Prospectus Supplement No. 2

Filed pursuant to Rule 424(b)(7)

File No. 333-150997

PROSPECTUS SUPPLEMENT No. 2

(To Prospectus Dated May 16, 2008)

E*TRADE FINANCIAL CORPORATION

Shares of Common Stock, 8.0% Senior Notes Due 2011,

7.375% Senior Notes Due 2013,

7.875% Senior Notes Due 2015 and 12.5% Springing Lien Notes Due 2017

This Prospectus Supplement supplements and amends our prospectus dated May 16, 2008 (the “Prospectus”) relating to the offer and resale by certain of our securityholders of our shares of common stock, 8.0% Senior Notes due 2011 (the “2011 Notes”), 7.375% Senior Notes due 2013 (the “2013 Notes”), 7.875% Senior Notes due 2015 (the “2015 Notes”) and 12.5% Springing Lien Notes due 2017 (the “2017 Notes,” and together with the 2011 Notes, 2013 Notes and 2015 Notes, the “Notes”). We will not receive any of the proceeds from the sale of the Notes or shares of common stock by any of the selling securityholders.

This Prospectus Supplement should be read in conjunction with, and may not be delivered or utilized without, the Prospectus, except to the extent information in this Prospectus Supplement supersedes any information contained in the Prospectus. This Prospectus Supplement is incorporated by reference into the Prospectus and should be read in conjunction with the Prospectus.

 

 

Investing in these securities involves risks that are described in the “Risk Factors” section beginning on page 4 of the Prospectus.

 

 

Neither the Securities and Exchange Commission nor any state securities commission has approved or disapproved these securities or determined if the Prospectus or this Prospectus Supplement is truthful or complete. Any representation to the contrary is a criminal offense.

The date of this Prospectus Supplement is September 26, 2008.

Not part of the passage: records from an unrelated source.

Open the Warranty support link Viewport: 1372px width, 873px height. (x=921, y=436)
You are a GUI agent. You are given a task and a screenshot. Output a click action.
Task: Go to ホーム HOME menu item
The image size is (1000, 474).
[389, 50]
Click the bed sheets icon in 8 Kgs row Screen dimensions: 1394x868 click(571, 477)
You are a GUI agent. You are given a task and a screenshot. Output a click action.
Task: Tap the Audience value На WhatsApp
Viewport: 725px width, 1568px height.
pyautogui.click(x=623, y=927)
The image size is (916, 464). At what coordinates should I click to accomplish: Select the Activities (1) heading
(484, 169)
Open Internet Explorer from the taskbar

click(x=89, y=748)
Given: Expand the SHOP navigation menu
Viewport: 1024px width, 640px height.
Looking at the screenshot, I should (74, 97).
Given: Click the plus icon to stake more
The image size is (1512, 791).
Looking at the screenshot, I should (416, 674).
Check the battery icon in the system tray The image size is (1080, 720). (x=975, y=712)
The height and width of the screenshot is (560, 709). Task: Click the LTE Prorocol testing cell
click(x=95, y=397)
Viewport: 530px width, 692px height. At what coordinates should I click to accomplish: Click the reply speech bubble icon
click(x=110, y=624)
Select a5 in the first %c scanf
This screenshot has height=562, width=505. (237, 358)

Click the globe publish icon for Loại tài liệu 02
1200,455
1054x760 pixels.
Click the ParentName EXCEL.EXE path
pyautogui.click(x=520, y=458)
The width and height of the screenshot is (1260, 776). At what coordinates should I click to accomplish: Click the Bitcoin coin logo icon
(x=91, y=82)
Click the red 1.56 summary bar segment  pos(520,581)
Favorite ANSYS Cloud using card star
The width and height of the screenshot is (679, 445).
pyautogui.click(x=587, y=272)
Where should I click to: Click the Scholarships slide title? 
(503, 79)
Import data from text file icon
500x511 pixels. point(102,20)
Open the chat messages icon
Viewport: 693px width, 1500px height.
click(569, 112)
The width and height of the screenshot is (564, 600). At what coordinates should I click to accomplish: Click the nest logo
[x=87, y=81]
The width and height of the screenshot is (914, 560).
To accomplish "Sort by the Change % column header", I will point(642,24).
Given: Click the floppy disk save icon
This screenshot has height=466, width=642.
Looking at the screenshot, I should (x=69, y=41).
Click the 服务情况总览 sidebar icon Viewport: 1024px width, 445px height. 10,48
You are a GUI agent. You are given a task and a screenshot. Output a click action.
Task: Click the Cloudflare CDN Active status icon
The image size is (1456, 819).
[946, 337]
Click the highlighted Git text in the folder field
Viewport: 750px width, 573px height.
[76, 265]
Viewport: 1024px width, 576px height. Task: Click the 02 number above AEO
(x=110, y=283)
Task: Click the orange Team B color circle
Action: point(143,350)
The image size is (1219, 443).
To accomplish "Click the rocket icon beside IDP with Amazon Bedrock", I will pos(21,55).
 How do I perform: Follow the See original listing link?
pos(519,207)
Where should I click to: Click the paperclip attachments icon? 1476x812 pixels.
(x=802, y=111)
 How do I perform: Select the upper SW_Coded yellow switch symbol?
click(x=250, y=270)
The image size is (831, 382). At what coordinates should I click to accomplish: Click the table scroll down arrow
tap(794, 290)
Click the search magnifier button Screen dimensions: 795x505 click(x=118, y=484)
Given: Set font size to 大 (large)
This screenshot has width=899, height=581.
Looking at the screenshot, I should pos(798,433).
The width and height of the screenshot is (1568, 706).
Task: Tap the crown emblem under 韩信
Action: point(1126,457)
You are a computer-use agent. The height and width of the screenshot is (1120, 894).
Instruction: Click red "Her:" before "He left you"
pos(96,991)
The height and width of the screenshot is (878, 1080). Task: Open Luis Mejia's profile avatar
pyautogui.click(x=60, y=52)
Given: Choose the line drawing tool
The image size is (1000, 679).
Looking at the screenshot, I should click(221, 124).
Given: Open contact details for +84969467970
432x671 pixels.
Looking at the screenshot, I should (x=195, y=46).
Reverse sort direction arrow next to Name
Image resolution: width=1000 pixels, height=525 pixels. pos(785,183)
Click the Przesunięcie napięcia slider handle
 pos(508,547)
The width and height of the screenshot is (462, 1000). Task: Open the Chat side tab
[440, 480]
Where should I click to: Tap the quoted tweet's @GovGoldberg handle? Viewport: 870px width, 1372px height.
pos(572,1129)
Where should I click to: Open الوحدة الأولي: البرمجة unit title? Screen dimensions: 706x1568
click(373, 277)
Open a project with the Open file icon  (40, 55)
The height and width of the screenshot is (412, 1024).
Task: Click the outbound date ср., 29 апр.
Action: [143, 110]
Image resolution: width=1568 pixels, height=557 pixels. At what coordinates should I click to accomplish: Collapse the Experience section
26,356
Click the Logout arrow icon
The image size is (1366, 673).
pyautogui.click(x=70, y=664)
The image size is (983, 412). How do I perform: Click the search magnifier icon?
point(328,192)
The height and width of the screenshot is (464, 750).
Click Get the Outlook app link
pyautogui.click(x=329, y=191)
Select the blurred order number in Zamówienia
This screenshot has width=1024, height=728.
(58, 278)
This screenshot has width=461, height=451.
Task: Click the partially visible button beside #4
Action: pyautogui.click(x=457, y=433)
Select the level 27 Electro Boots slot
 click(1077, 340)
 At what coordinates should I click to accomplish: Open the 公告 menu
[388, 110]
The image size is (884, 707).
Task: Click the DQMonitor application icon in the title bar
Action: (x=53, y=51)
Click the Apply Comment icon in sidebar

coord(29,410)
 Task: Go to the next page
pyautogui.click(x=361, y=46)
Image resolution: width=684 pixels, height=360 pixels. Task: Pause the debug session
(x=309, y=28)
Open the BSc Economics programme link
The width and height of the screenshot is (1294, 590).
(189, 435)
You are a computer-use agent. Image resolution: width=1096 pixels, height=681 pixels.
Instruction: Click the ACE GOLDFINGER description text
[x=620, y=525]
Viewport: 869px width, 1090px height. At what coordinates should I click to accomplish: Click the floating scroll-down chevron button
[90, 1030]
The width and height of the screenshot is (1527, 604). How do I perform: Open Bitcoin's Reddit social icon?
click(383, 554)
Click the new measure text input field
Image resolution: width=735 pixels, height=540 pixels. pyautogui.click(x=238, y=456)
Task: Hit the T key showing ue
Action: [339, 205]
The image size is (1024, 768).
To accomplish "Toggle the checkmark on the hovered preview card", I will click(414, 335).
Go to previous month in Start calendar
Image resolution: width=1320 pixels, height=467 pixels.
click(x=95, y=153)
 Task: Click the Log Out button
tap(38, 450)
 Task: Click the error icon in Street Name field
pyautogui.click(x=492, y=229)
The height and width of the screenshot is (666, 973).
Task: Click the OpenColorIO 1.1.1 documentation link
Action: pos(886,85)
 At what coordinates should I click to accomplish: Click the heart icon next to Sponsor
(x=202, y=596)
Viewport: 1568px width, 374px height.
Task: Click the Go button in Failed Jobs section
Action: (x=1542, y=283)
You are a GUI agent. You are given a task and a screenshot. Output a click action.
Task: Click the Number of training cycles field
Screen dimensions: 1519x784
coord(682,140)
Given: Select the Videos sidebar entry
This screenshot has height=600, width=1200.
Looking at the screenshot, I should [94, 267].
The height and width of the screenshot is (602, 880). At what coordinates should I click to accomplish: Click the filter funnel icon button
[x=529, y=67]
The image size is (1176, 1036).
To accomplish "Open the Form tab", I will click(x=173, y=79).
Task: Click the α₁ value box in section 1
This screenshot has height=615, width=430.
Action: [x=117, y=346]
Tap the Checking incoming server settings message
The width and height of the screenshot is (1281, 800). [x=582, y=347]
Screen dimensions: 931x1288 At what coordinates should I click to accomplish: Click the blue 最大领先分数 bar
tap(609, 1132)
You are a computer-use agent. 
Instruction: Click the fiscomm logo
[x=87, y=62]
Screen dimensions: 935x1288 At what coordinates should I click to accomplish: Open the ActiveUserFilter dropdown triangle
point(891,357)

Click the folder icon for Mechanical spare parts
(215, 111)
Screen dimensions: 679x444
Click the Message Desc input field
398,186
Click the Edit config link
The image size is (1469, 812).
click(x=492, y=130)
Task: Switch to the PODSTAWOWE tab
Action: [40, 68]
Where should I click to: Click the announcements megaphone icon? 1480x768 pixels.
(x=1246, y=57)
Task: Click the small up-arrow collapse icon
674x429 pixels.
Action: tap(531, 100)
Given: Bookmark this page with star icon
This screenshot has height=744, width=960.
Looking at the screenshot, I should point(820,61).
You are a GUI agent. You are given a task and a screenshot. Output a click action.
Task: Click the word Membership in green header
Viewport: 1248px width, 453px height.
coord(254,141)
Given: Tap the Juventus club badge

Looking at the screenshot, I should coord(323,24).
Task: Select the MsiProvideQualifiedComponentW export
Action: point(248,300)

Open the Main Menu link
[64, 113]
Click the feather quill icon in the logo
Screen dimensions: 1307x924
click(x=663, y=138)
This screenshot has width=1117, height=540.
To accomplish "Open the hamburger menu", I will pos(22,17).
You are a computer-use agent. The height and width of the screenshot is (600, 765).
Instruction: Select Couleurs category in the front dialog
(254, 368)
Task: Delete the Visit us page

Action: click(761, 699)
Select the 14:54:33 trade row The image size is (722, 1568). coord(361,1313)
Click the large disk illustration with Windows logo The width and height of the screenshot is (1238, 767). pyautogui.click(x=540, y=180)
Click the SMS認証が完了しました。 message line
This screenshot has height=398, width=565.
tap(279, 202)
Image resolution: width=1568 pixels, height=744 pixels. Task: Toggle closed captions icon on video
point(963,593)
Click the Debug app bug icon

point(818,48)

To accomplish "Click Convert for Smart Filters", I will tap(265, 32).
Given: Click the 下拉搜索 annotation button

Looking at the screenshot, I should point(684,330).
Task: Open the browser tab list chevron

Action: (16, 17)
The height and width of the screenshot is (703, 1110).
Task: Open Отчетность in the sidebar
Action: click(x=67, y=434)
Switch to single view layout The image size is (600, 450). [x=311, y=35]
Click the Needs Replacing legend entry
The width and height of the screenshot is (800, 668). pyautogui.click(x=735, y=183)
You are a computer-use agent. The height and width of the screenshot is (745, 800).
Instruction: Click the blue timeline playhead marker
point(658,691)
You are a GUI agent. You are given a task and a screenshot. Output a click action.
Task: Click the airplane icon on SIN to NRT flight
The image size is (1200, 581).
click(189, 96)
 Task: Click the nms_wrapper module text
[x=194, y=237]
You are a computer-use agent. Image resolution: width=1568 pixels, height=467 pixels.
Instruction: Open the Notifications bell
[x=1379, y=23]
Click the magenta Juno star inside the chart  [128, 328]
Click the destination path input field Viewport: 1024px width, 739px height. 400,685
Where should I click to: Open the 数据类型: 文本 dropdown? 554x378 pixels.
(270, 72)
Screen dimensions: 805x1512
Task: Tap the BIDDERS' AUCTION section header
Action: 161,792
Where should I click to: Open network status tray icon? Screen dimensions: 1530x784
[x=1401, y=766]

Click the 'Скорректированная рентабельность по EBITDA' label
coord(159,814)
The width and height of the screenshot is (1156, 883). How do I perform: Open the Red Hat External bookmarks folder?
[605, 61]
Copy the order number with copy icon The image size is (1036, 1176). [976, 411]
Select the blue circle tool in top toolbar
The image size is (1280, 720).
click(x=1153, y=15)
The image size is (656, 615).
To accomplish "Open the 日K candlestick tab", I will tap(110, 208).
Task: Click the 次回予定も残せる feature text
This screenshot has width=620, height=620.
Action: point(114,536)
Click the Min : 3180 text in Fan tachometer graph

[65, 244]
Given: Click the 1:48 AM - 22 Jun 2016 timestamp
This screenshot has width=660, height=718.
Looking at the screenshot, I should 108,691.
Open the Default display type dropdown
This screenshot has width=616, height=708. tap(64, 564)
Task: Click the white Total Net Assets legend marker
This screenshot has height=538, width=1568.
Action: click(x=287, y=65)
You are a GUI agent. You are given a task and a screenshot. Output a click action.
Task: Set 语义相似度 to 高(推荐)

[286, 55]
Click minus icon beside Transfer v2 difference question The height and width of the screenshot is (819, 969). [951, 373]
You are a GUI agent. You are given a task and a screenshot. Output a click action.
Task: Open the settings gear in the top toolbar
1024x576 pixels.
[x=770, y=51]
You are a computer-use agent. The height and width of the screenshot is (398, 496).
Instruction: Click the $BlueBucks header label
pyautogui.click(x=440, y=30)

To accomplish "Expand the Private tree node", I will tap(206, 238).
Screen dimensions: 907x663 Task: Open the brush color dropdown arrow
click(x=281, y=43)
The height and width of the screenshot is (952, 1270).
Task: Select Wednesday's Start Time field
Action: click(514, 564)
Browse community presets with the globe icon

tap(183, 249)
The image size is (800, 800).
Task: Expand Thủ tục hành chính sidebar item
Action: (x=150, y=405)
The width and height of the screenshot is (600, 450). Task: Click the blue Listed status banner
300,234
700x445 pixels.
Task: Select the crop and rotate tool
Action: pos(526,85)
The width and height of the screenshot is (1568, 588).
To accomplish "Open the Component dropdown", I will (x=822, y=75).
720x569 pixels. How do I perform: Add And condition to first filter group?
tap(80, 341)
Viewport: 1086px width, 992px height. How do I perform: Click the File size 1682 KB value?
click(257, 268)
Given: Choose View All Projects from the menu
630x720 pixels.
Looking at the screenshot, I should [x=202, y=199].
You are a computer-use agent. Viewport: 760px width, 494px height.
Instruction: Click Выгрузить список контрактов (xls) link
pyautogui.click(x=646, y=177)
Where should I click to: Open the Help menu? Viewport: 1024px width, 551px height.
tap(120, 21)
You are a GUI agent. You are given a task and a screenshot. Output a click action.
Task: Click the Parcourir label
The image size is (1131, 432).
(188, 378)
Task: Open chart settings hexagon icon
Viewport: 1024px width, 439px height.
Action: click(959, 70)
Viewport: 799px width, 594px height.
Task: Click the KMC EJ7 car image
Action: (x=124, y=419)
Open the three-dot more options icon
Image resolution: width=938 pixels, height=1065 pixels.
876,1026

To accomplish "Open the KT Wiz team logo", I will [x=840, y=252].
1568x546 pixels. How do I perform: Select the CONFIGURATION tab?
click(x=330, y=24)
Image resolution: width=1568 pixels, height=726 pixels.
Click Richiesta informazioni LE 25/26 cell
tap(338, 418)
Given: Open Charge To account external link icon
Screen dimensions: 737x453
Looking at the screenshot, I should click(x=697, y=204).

CALCULATION OF REGISTRATION FEE

 

 

Title of Each Class of

Securities to be Registered

 

Amount

to be
Registered

  Proposed
Maximum
Offering Price
Per Unit
 

Proposed
Maximum
Aggregate

Offering Price

 

Amount of

Registration Fee (1)

12.5% Springing Lien Notes Due 2017 issued on November 29, 2007

  $22,325,000   100%(1)   $22,325,000   $878
 
 

 

(1) Calculated in accordance with Rule 457(r) of the Securities Act of 1933. See also footnote (3) to the fee table set forth on the cover of the registration statement of which this is a part.


The information appearing in the table below supplements and amends, as of the date hereof, the information in the table appearing under the heading “Selling Securityholders” in the Prospectus. Where the name of a selling securityholder identified in the table below also appears in the table in the Prospectus, the information set forth below regarding such selling securityholder supersedes the information in the Prospectus. The information appearing in the table below is qualified by reference to, and must be read in conjunction with, the text and information appearing under the heading “Selling Securityholders” in the Prospectus.

None of these selling securityholders or any of their affiliates, officers, directors or principal equity holders (5% or more) has held any position or office or has had any other material relationship with us or our affiliates during the past three years. The information contained herein is based on information provided by or on behalf of the selling securityholders in a selling securityholder questionnaire and is as of the date specified by the selling securityholders in such questionnaires.

 

     Principal Amount of Notes That May Be Sold (2)    Shares of Common
Stock That May Be
Sold (3) (4)

Selling Securityholder (1)

   2011
Notes
   2013
Notes
   2015
Notes
   2017
Notes
  

R3 Capital Partners Master LP

   $ —      $ —      $ —      $ 22,000,000    —  

Clarian Health Partners

     —        —        —        225,000    —  

Health Plan Account UOV – Logan Circle

     —        —        —        100,000    —  

 

(1) Information regarding the selling securityholders may change from time to time. Any such changed information will be set forth in supplements to this prospectus if required.

 

(2) Assumes the offer and sale of all Notes listed in the table beneficially owned by each selling securityholder named in the table, although securityholders are not obligated to sell any Notes.

 

(3) Assumes the offer and sale of all shares of common stock beneficially listed in the table owned by each selling securityholder named in the table, although securityholders are not obligated to sell any shares of common stock.

 

(4) Based on 468,335,796 shares of common stock outstanding as of March 31, 2008, no identified selling securityholder would own 1% or more of our common stock after the offering and sale of all shares of common stock included in this prospectus.